Стас укладывал Томочку спать, из дома доносилось его приятное пение: «рыбки уснули в пруду-у…»
— Оставайтесь, — серьезно сказал Куаныш. — Славку не уговорить, может, ты на него повлияешь. Следующие десять лет лучше жить здесь.
— Почему?
— Там жизнь изменится, — он пожал плечами. — Ты изменишься. Тамарка тоже… Понимаешь, Оксан, там ты никогда не будешь знать, кем вырастет твоя дочь. А здесь будешь.
— Да, а школа?
— В местную сельскую школу пусть ходит. Тут ничего не меняется, ты чувствуешь? Сам меняй свою жизнь, как в голову взбредет. А там, — он махнул рукой за сосны, — все перевернется, вас перевернет, закружит… Вот я. Биолог. Все куда-то лез, кандидатская, докторская… Жена от меня ушла, зачем ей муж, которого, понимаешь, птицы в зоопарке видят чаще, чем она. А в семьдесят девятом приехал первый раз сюда… Тишина, природа, азиатские корни опять-таки напомнили о себе. Я как прошелся тут по деревне, мне человек пять молока вынесли, а я на них смотрю и чувствую: мои, родные… Все, думаю, остаюсь.
— И не жалеешь? — спросила я.
— Жалею иногда, — ответил Куаныш. — Там я был ученый, орнитолог, а здесь? Егерь. Только там, понимаешь, я бы сдох давно. Там жизнь как-то отдельно от людей течет, захочет, и перевернет всех, захочет — в грязь, захочет, — на войну… А здесь я сам своей жизни хозяин. Я даже разговаривать начал как бурятский старец, чувствуешь?
— Точно. И я не могу представить тебя где-нибудь в лаборатории.
— Ну, там я, положим, почти и не бывал.
— Зато я прекрасно помню тебя в детстве, — это Стас вышел и встал на крыльце за нашими спинами. — Приличный такой, в костюмчике… И что выросло…
Куаныш хмыкнул, покачал головой и действительно стал похож на бурятского или монгольского мудреца из сказок. Он был всего на шесть или семь лет старше моего мужа. Забыла, где и как они познакомились.
— Хорошо-о, — сказал Стас, садясь между нами. Мы сидели на настоящем деревянном крыльце. — Настоящая, чистая свобода.
— Ну так оставайся, — хитро посмотрел на него Куаныш. — Все равно потом сюда захочешь.
— На пенсию сюда приеду. У тебя, дружище, это все — он обвел рукой, — в крови. В генах. Ну не леса, так степи. А мы в энных поколениях урбанисты, — Стас прислушался. — Кукушка. Кукушка-кукушка, сколько мне…
— Тьфу на тебя, — сказала я. — Живи подольше.
Жизнь перевернулась, когда мы приехали в город. У папы случился инсульт.
Все боялись, что он не оправится, но он оправился. Он и сейчас невнятно говорит, не может ничего держать в левой руке и окончательно потерял зрение, но в его возрасте это не самое страшное, что может быть. Вообще он отлично держится для своих лет.
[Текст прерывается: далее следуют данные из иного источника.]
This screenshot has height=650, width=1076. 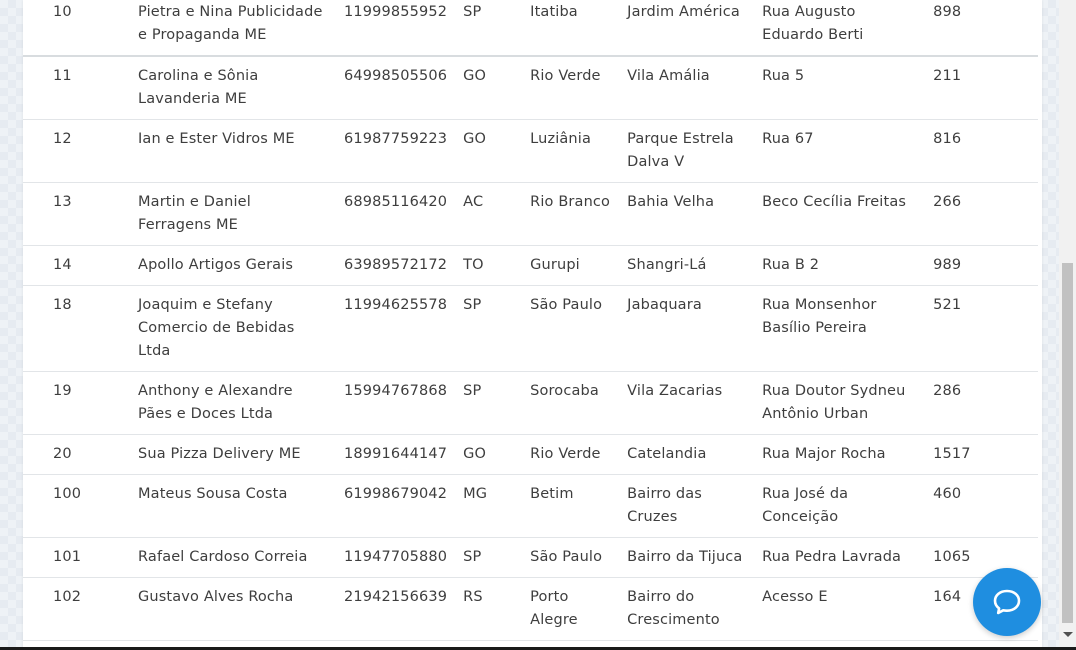 What do you see at coordinates (982, 266) in the screenshot?
I see `cell-number: 989` at bounding box center [982, 266].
Моя прабабушка — его бабушка — прожила сто девять лет, так что задатки долгожителей у нас есть. А тогда мы были так заняты страхом и заботой о папе, что не заметили, как страна вокруг нас перестала существовать.
— А почему вы стираете свидетелям память?
— А зачем хорошим людям сидеть в психушке? — я ответил вопросом. Не люблю так делать, но вариантов не видел.
— Ну вот я, например, и так никому ничего не скажу.
— И будешь жить, зная… зная это все? — сочувственно произнесла Дарья.
— Буду, — решительно сообщила Катя.
Таксист хрюкнул.
Они не могли ей ничего сказать. То, что они знали, невозможно было передать человеческой речью. Но Катя принадлежала к редкой породе сумасшедших, отказавшихся от сотрудничества с серафимом. Это у нее было семейное. Но она, в отличие от отца, последовала за мной, и теперь задавала бессмысленные с точки зрения остальных моих спутников вопросы.
— А Пушкину почему не стерли?
— ?!
— «И шестикрылый серафим на перепутье мне явился…»
— Стер, — сказала Дарья. — Совпадение.